### Task directions
Pull out each line in the material below that contains the word "width", and copy those lines in full.

### Information provided
• • •

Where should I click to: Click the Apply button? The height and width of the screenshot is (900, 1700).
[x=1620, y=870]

• • •

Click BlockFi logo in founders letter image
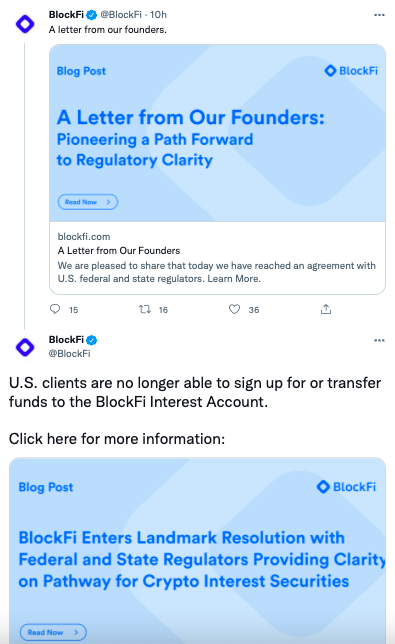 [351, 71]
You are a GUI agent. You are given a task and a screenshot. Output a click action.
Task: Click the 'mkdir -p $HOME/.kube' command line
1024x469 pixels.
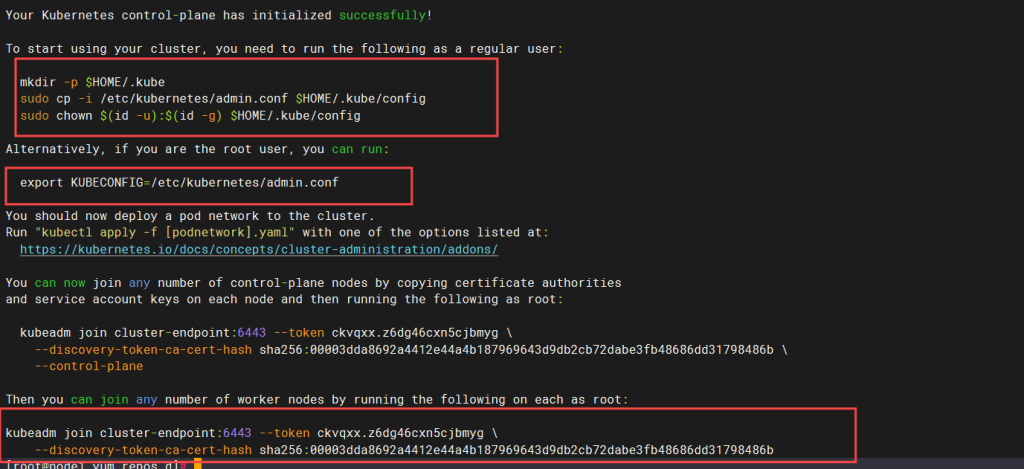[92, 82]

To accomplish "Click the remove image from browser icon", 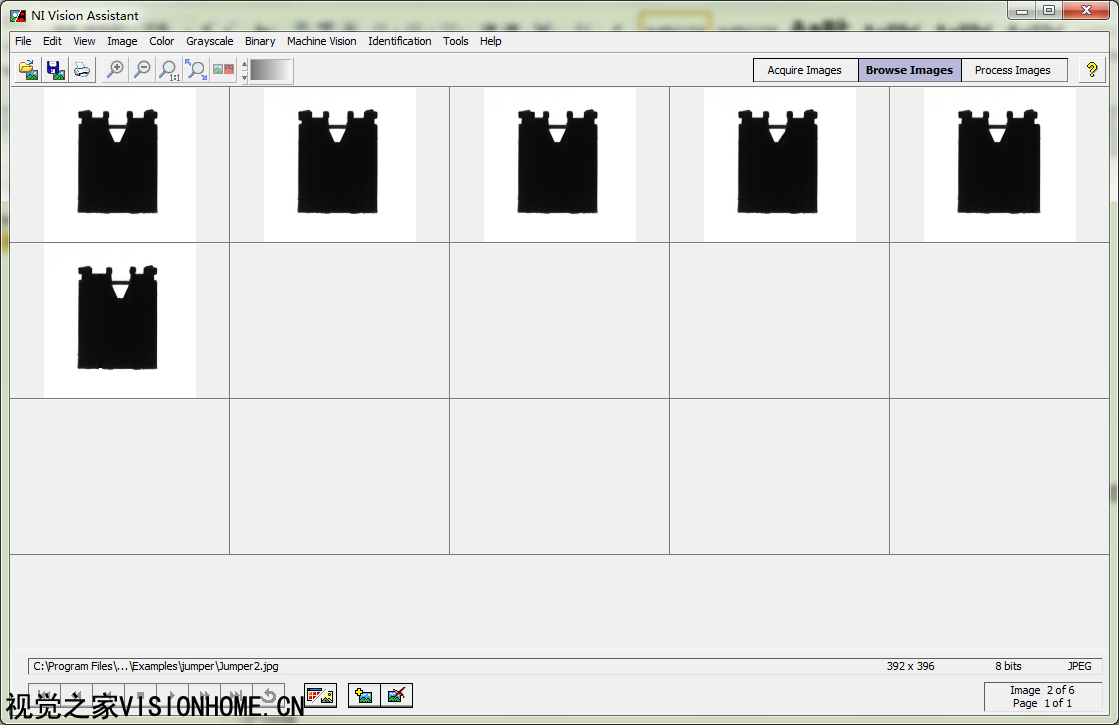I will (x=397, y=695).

• • •

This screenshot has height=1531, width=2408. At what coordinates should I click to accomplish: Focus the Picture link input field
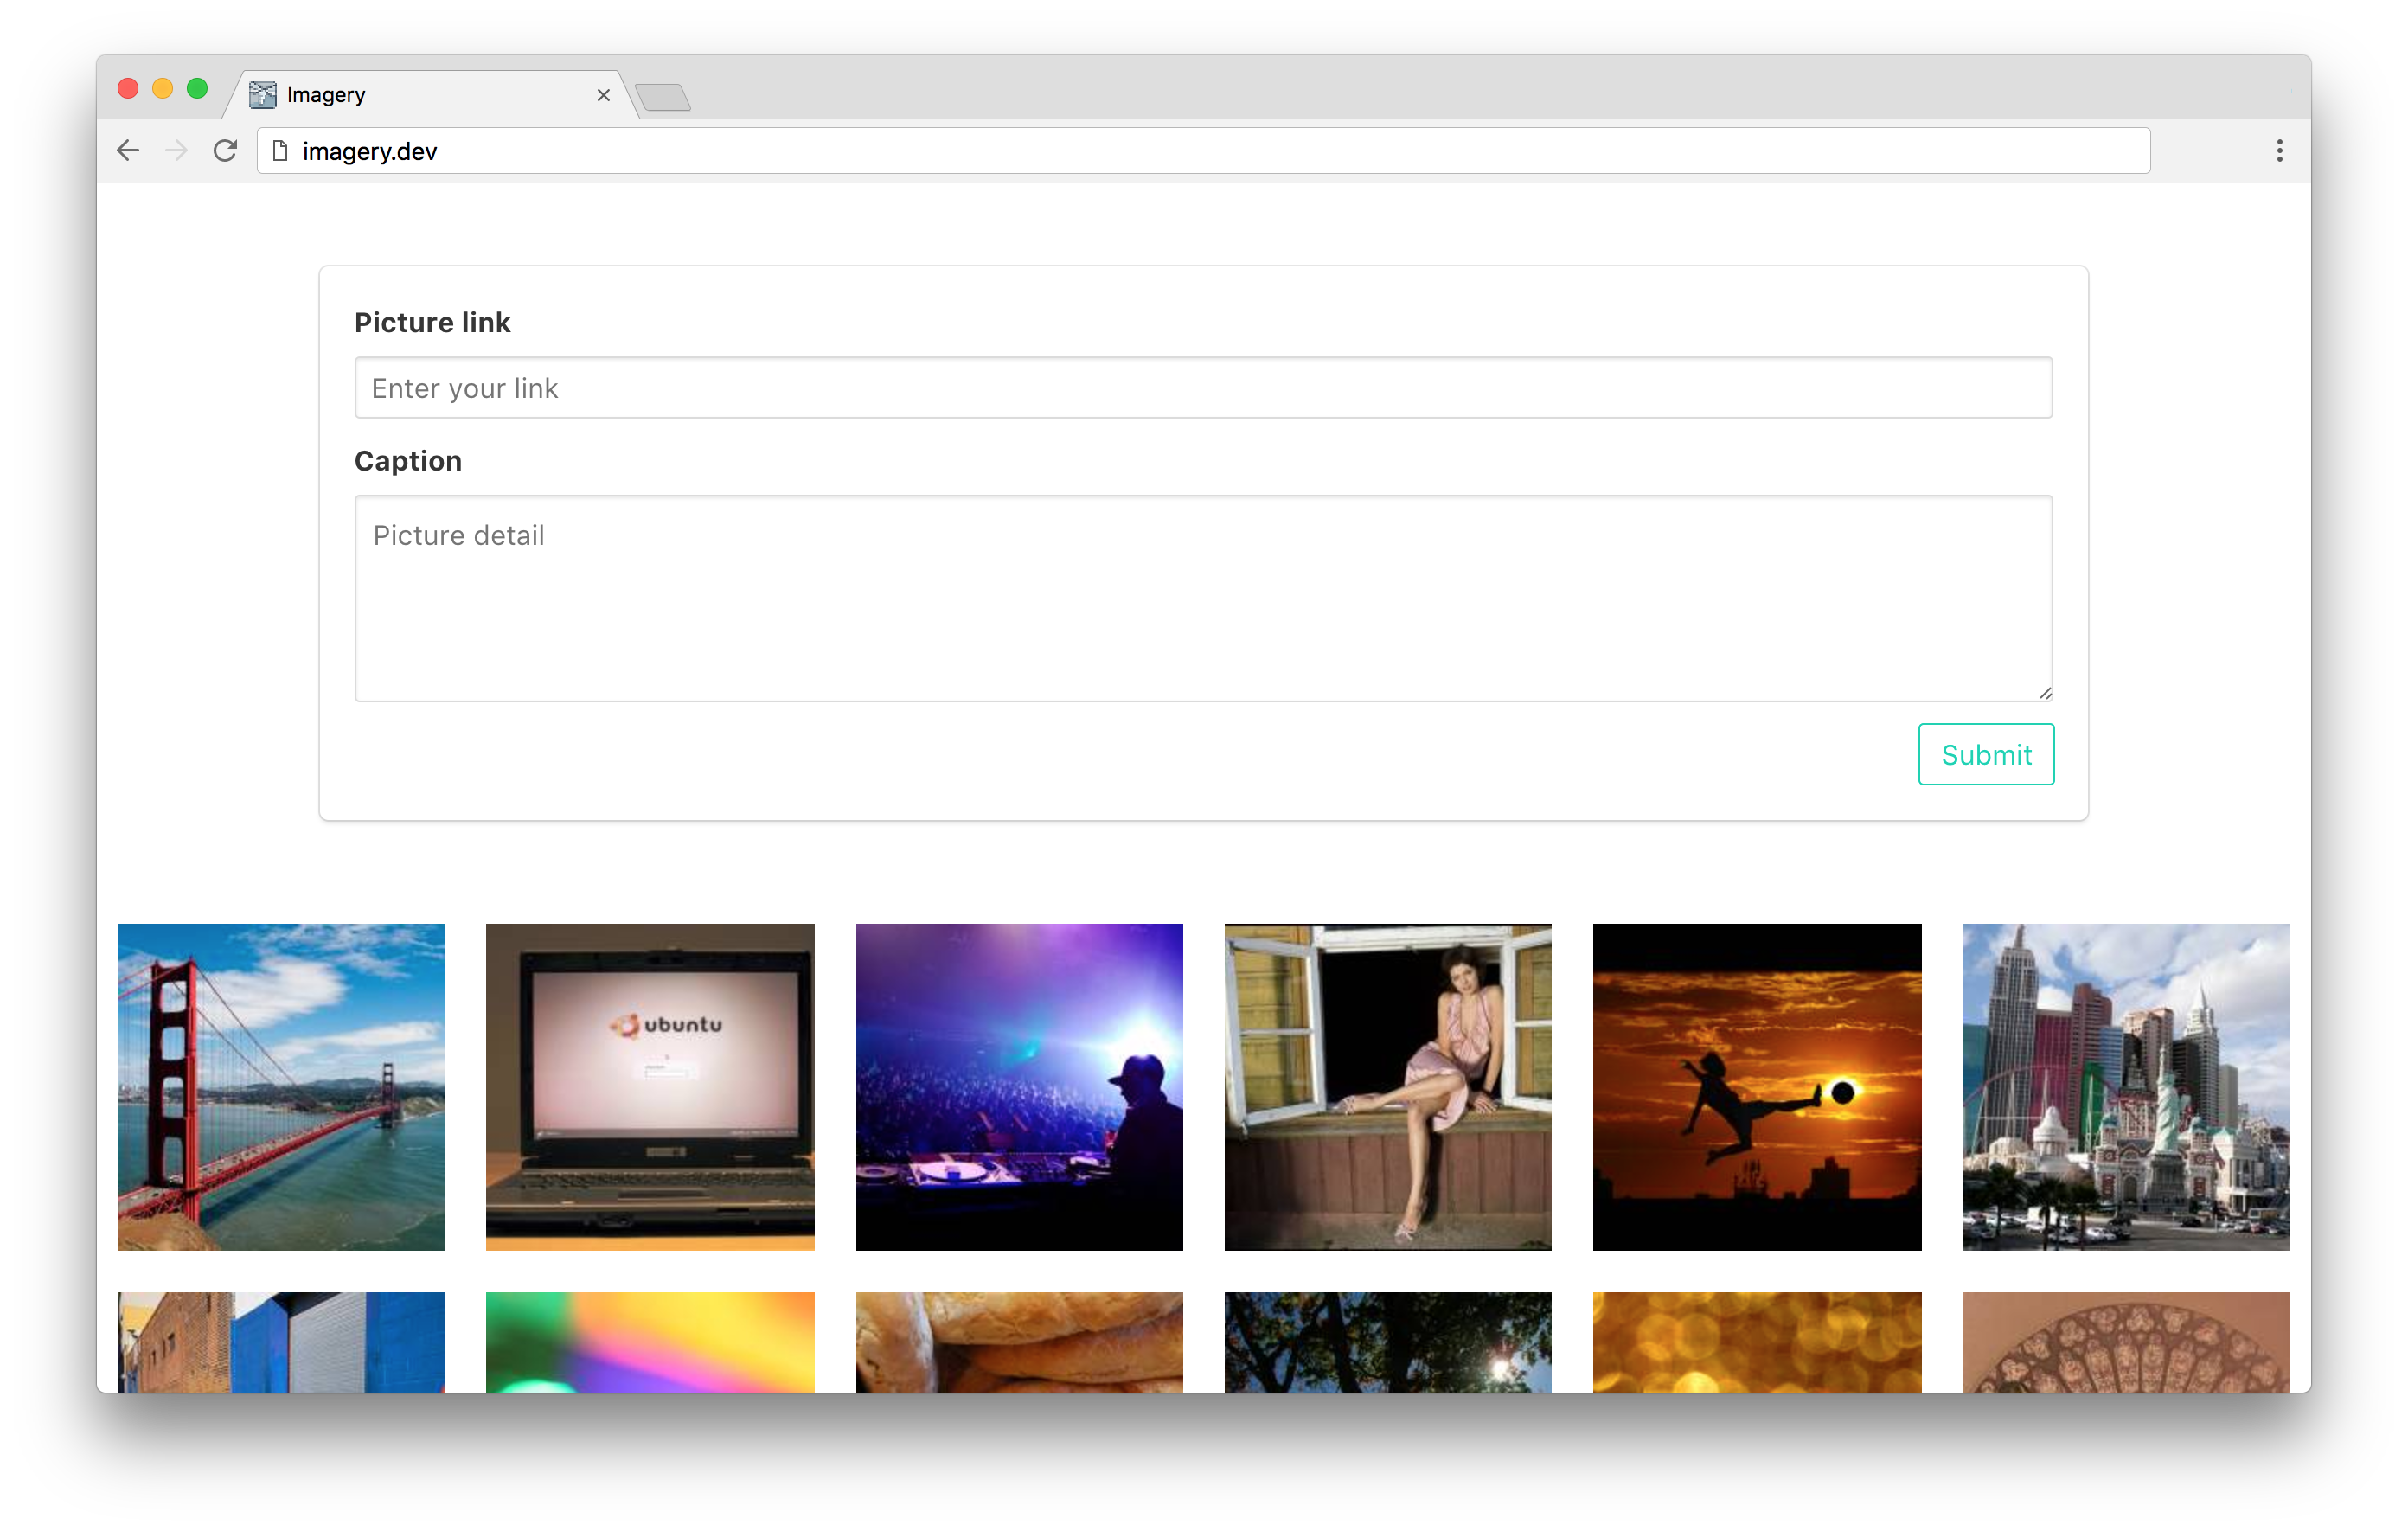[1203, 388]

• • •

### The response
Where should I click to: Click the Apply button? The height and width of the screenshot is (900, 1700).
This screenshot has height=1531, width=2408. At what coordinates should I click to accomplish: Focus the Picture link input field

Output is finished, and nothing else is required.